▶ **INFORMATION**:
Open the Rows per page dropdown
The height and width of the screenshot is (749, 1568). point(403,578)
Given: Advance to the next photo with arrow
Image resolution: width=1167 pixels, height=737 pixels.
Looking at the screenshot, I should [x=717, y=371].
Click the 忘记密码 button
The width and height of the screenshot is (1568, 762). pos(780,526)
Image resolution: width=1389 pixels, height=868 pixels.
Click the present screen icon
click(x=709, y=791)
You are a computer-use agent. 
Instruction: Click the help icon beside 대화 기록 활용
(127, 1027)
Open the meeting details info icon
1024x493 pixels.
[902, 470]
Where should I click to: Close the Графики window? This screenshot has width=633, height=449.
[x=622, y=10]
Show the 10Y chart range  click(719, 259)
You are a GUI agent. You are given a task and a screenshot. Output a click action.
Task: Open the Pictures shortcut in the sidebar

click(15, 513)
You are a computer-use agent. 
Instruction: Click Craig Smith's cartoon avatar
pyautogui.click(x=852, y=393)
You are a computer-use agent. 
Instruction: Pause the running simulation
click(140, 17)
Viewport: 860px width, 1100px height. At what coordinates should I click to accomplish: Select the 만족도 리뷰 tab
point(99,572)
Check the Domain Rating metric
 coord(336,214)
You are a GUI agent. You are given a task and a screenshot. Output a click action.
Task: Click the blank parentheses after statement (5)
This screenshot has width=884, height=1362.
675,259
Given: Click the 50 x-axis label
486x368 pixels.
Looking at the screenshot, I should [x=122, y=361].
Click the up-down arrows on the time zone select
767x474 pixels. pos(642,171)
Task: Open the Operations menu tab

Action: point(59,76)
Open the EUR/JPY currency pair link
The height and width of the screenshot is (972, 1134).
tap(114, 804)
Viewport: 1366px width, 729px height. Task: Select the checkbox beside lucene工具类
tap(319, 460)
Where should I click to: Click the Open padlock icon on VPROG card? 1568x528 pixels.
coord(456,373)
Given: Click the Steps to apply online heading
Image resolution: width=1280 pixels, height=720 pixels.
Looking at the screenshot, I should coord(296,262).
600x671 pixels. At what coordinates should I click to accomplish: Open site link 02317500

▶ **WORK ORDER**: Retype all of the records above, keeping them identical.

▶ **ANSWER TO THIS EXERCISE**:
Open the Rows per page dropdown
The height and width of the screenshot is (749, 1568). point(403,578)
Given: Advance to the next photo with arrow
Image resolution: width=1167 pixels, height=737 pixels.
Looking at the screenshot, I should [x=717, y=371].
Click the 忘记密码 button
The width and height of the screenshot is (1568, 762). pos(780,526)
Image resolution: width=1389 pixels, height=868 pixels.
Click the present screen icon
click(x=709, y=791)
You are a computer-use agent. 
Instruction: Click the help icon beside 대화 기록 활용
(127, 1027)
Open the meeting details info icon
1024x493 pixels.
[902, 470]
Where should I click to: Close the Графики window? This screenshot has width=633, height=449.
[x=622, y=10]
Show the 10Y chart range  click(719, 259)
You are a GUI agent. You are given a task and a screenshot. Output a click action.
Task: Open the Pictures shortcut in the sidebar

click(15, 513)
You are a computer-use agent. 
Instruction: Click Craig Smith's cartoon avatar
pyautogui.click(x=852, y=393)
You are a computer-use agent. 
Instruction: Pause the running simulation
click(140, 17)
Viewport: 860px width, 1100px height. At what coordinates should I click to accomplish: Select the 만족도 리뷰 tab
point(99,572)
Check the Domain Rating metric
 coord(336,214)
You are a GUI agent. You are given a task and a screenshot. Output a click action.
Task: Click the blank parentheses after statement (5)
This screenshot has width=884, height=1362.
675,259
Given: Click the 50 x-axis label
486x368 pixels.
Looking at the screenshot, I should [x=122, y=361].
Click the up-down arrows on the time zone select
767x474 pixels. pos(642,171)
Task: Open the Operations menu tab

Action: point(59,76)
Open the EUR/JPY currency pair link
The height and width of the screenshot is (972, 1134).
tap(114, 804)
Viewport: 1366px width, 729px height. Task: Select the checkbox beside lucene工具类
tap(319, 460)
Where should I click to: Click the Open padlock icon on VPROG card? 1568x528 pixels.
coord(456,373)
Given: Click the Steps to apply online heading
Image resolution: width=1280 pixels, height=720 pixels.
Looking at the screenshot, I should coord(296,262).
600x671 pixels. At what coordinates should I click to accomplish: Open site link 02317500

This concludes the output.